As the US pulls out of the nuclear deal with Tehran, Iranians have begun fleeing to the US dollar on fears of renewed hardships. But the central bank chief sees no fallout from renewed US sanctions.
US President Donald Trump announced Tuesday that Washington was withdrawing from the nuclear accord with Iran.
The US president's latest move, which he said would go along with with tough sanctions to be imposed on the theocratic regime in Tehran, is worrying US allies involved in striking the landmark 2015 deal, and has caused senior Iranian officials to dig in.
In a move to shore up confidence among the population, central bank chief Valiollah Seif said on Tuesday Trump's decision would leave the Iranian economy largely unaffected.
"We are prepared for all scenarios.
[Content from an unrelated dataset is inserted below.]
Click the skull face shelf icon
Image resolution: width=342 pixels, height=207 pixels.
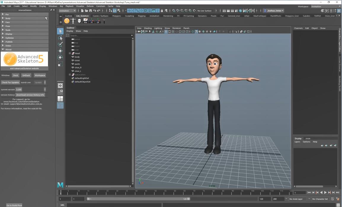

If America pulls out of the deal, our economy will not be impacted," Seif told state-owned television.
However, Iranians seem to think differently and begun exchanging their national currency rial for US dollars a while ago, fearing renewed economic turmoil from the resumption of sanctions.
Rial sags to record low
Shortly after Trump's announcement, the Iranian currency plunged to a record low of about 65,000 rials to 1 US dollar on Tuesday, according to Bonbast.com, which tracks the currency's value at the free market. That was down from 57,500 at the end of last month and 42,890 at the end of last year.
The sell-off comes despite attempts by the central bank to stem the pressure on the rial. In April, it decided to unify official and free-market exchange rates, freezing the rate at 42,000 and banning all other trading in the currency. People who violated the ban were threatened with arrest.
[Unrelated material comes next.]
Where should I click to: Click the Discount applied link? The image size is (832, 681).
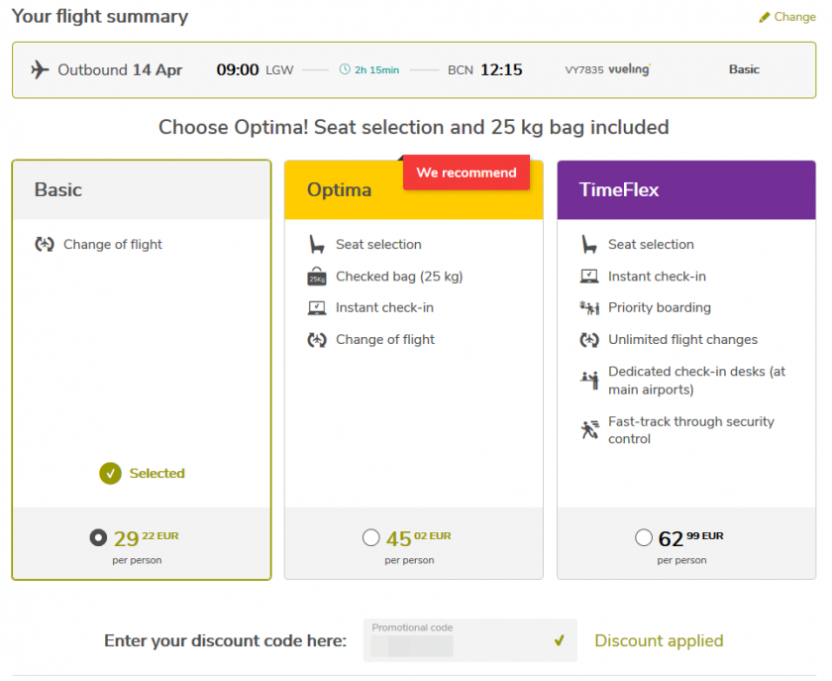coord(659,641)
But the strategy has failed to curb the free market because demand for dollars far exceeds limited supplies that authorities provide through formal channels at the official rate.
Mehrdad Emadi, an Iranian economist who heads energy risk analysis at London's Betamatrix consultancy, said the approach of Trump's decision was encouraging a mass flight out of the rial. "This large scale 'derialization' of the Iranian economy has now created a complete collapse of confidence," Emadi told the news agency Reuters, adding that the currency could fall as low as 110,000, with the effect that inflation in Iran may triple over the next months.
Iranian officials have publicly blamed the rial's weakness on a plot by the United States and other nations. Theoretically, the government in Tehran has sufficient means to stem selling pressure on its currency, as it boasts $112 billion in foreign assets and reserves, according to data released by the International Monetary Fund (IMF).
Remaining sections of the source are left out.